When mini muffin was born I noticed this weird sound at the end of his cry whilst in the hospital and I was completly ignored by the midwife! Being exhausted and tired I listened to her and took my baby home none the wiser how difficult things would get for us.
Fast forward. Mini muffin was 2 weeks old and we went out to tk maxx to get him some bits. Poor bubba was hungry and screamed the store down so dad held him whilst I went to pay and a gentleman approaches my partner introducing himself as a doctor and began pleading with my partner to take mini muffin to hospital because the sound at the end of his cry indicates breathing difficulties and he really needs to be seen.
The next day we went to the gp who agreed he had a stridor and a referral was made to ENT. The GP didn’t really take it as serious as we hoped and offered no advice or follow up Dispite the fact it was causing feeding difficulties.
#DrEgo

That referral took 4 months! and within that time mini muffin became a “failure to thrive” He dropped from the 50th centile to the 9th, and with every passing month it just didn’t seem to improve significantly enough.
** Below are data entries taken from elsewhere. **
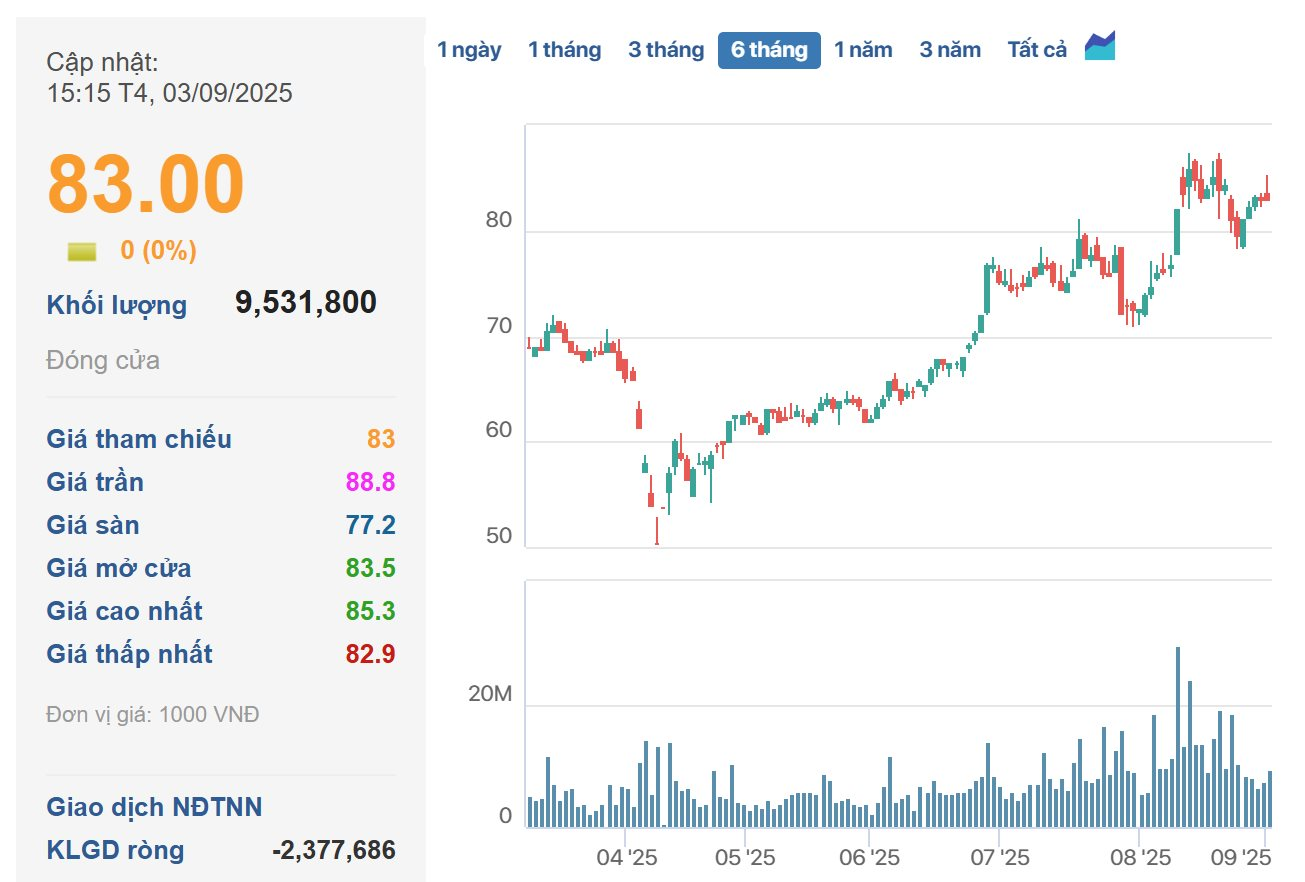Click the yellow unchanged-price indicator icon
This screenshot has height=882, width=1305.
(x=82, y=251)
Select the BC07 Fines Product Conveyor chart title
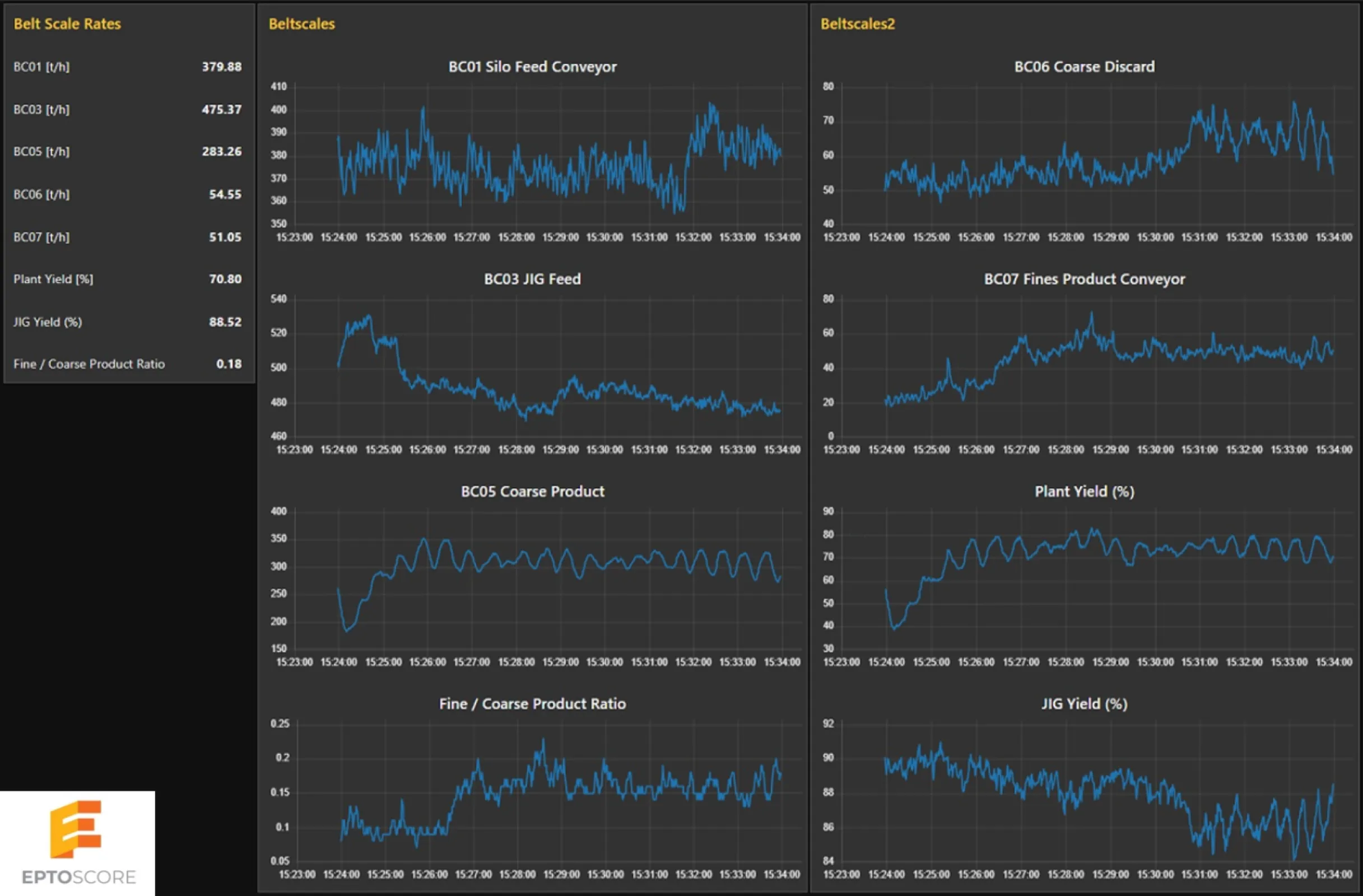1363x896 pixels. coord(1085,279)
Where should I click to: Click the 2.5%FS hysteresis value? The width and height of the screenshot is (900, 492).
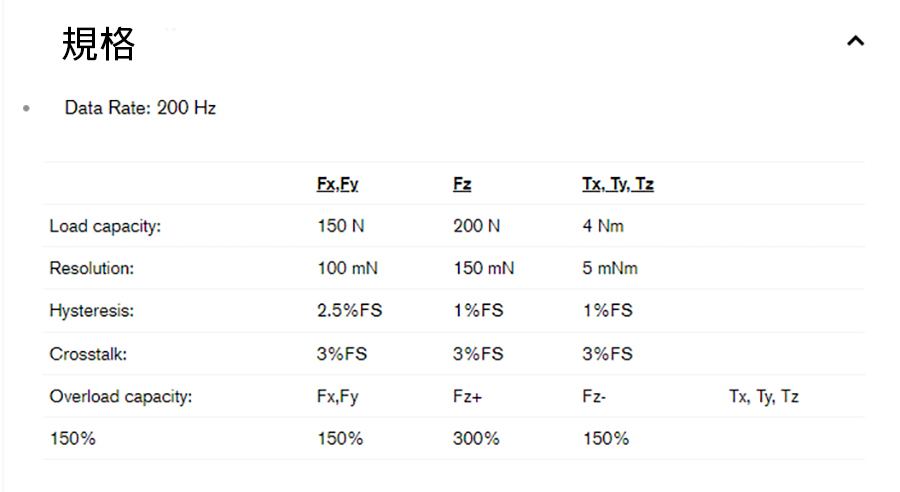349,311
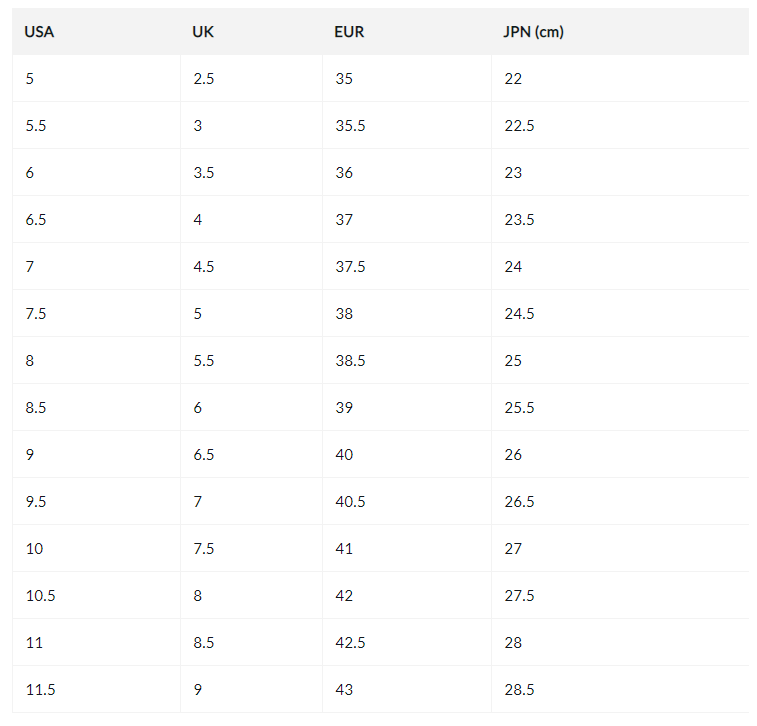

He couldn’t feed for very long and constantly came off the breast during feeds

“Layrngomalicia affects the suck, swallow and breathing pattern of the infant which can lead to a baby failing to thrive from insufficient intake during feeding”

His consultant then made the decision to go in with a camera (endoscopy) to loacte the cause and within 8 weeks we had to take him in…. It turned out he had mild Layrngomalicia and during his procedure they decided to open up the airway and performed a supraglottoplasty.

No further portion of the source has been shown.